Why do you think angling the bike will damage the forks? I have the same set-up for 4 years now and regulary put 2 29" bikes in the back with tailgate shut - no problems with forks.


----------



## Shwaa (Jan 13, 2004)

Really? So you angle the bikes and it works fine? I don't know why but I figured that would be bad for the forks. If you have been doing it for 4 years though that is good to know! You use the exact same mount? Or similar?

Thanks


EDIT- Duh....the forks remain square to the mount, the bike headtube swivels. Of course that wouldnt cause damage.


----------



## smilinsteve (Jul 21, 2009)

No issue with angling the bike. 

I used to always angle my bike with the rear wheel in the corner secured with a bungee to a corner cleat, just so the rear wouldn't bounce around on dirt roads, even though there was plenty of room in the bed for it to sit straight.


----------



## bakracer (Feb 17, 2013)

I used to run into the same issue when I raced motocross. My truck fit the bikes fine, but if we took my friend's truck, we had to angle them. I can't imagine that your forks would be going through any worse stress than when you're on the trail. If you were really worried, you could always get one of those bed extenders. It can also give you more room for more gear


----------



## trek7100 (Jul 15, 2007)

Photos?


----------



## bakracer (Feb 17, 2013)

trek7100 said:


> Photos?


This is what I was referring to. This is just an example, as you can find other bed extenders for less money. This just happened to be the first one that showed up on my google search.
https://www.pickupspecialties.com/Cargo_gate/tacoma_motox_out12_small.jpg


----------



## smilinsteve (Jul 21, 2009)

The bed extenders are cool, but, the other option not mentioned yet is just drive with the tailgate down...


----------



## bakracer (Feb 17, 2013)

I just assumed (I know I shouldn't do that) that the OP did not want to drive with his tailgate down. That is most definitely the best option if he doesn't have other gear that might fall out.


----------



## deuxdiesel (Jan 14, 2007)

I had to angle my 29er and fat bikes in my recently sold Tacoma DCSB, and it never cause a problem.


----------



## Ctraut5 (Sep 2, 2011)

Guess I got lucky with the way mine worked out. I have a '13 Tacoma DCSB and mount my 29er the same way. I clear the tailgate with just under a half inch to spare.


----------



## larzpdot (Feb 18, 2014)

Maybe skim through this thread to get some better ideas for transporting in your Tacoma. 
Transporting Bicycles, What do you use? - Tacoma World Forums


----------



## bakracer (Feb 17, 2013)

Ctraut5 said:


> Guess I got lucky with the way mine worked out. I have a '13 Tacoma DCSB and mount my 29er the same way. I clear the tailgate with just under a half inch to spare.
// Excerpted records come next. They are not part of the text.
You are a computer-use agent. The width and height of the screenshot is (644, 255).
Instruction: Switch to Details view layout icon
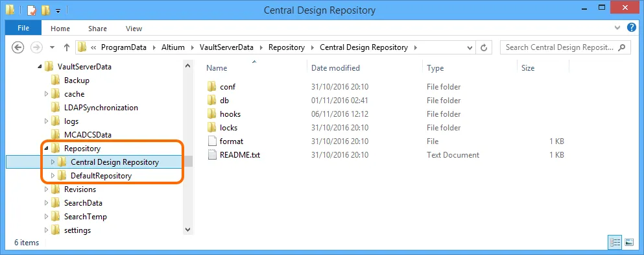615,242
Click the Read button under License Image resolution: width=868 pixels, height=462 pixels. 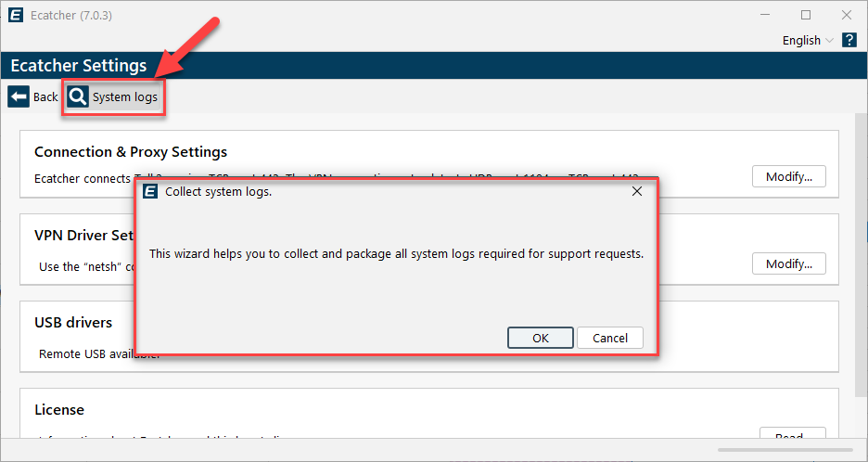792,432
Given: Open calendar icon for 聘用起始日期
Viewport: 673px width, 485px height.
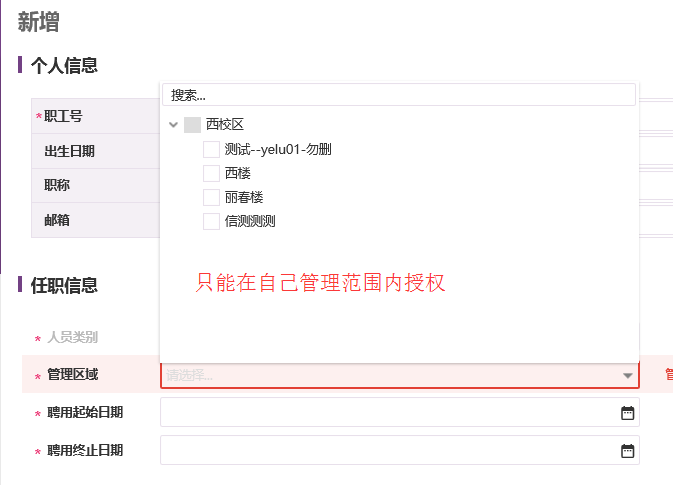Looking at the screenshot, I should pyautogui.click(x=628, y=413).
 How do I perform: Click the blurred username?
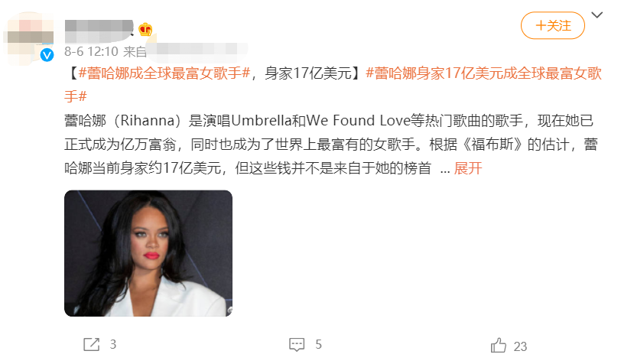99,31
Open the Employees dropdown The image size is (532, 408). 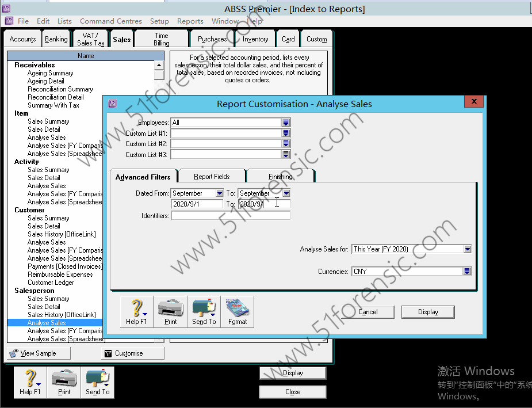coord(286,122)
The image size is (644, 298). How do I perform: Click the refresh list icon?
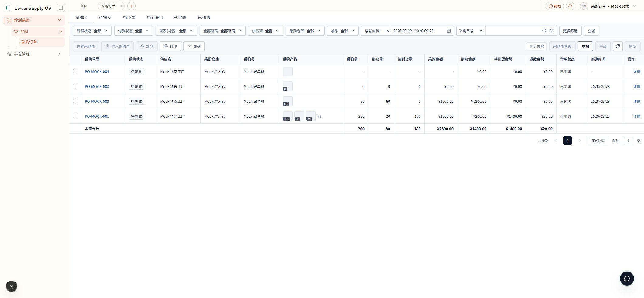[618, 46]
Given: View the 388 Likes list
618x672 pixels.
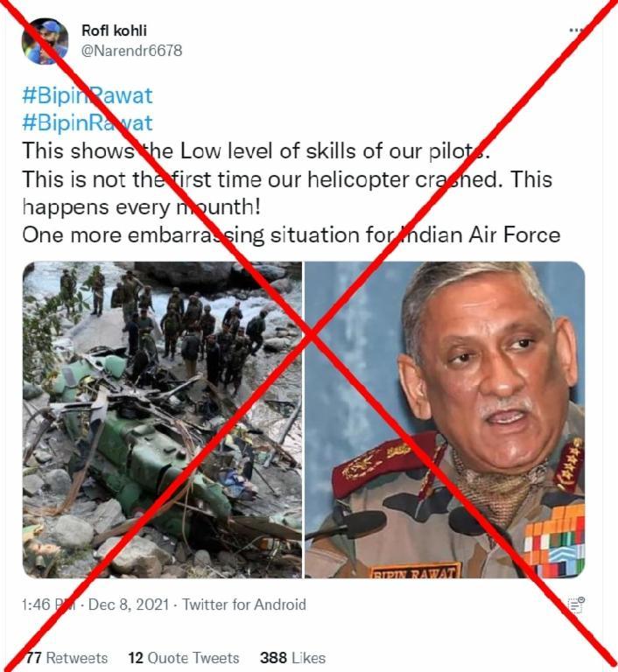Looking at the screenshot, I should click(292, 657).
I would chalk that one up to the geometry of your bike. It is so much nicer when your bike fits just right.


----------



## sml-2727 (Nov 16, 2013)

Not wanting to start a new thread, I wanted to know if the rocky mounts clutch SD fits any style forks? just want to make sure before I shell out the money for them. thanks


----------



## Tim Mailloux (Jun 18, 2007)

I used to carry my bike in the bed of my old truck, but when that truck died and I picked up a new Nissan frontier short bed my bike would no longer for into the bed with the tail gate up. I ended up getting a 1up USA hitch rack and I am so much happier with the hitch mounted rack vs my old Thule Instagator bed racks FWIW.


----------



## Rack Man (Nov 18, 2010)

Drop in style...20 second loading.....closed tailgate...I have since added a second one for my Girlfriends bike....


----------



## keylay (Nov 14, 2006)

Nice!


----------



## sml-2727 (Nov 16, 2013)

Rack Man said:


> Drop in style...20 second loading.....closed tailgate...I have since added a second one for my Girlfriends bike....
> 
> View attachment 883729
> 
> ...


First off where did you buy this? and do you have a picture with 2 bikes?

thanks


----------



## Rack Man (Nov 18, 2010)

Here is the modified double one...I fabricated these myself...


----------



## smilinsteve (Jul 21, 2009)

I wonder if you could make something like that with some 3/4" PVC, some 90s and some 45's, and some pipe clamps to attach it to the truck bed.


----------



## sml-2727 (Nov 16, 2013)

Rack Man said:


> Here is the modified double one...I fabricated these myself...
> 
> View attachment 886091
> View attachment 886092


Any chance there is a DIY?


----------



## Rack Man (Nov 18, 2010)

I made them out of steel...I have a welder and whatnot so it was easy for me...If I had to do it again I would make the width adjustable to accommodate different size tires and I would do it all out of square tubing...not pipe...


----------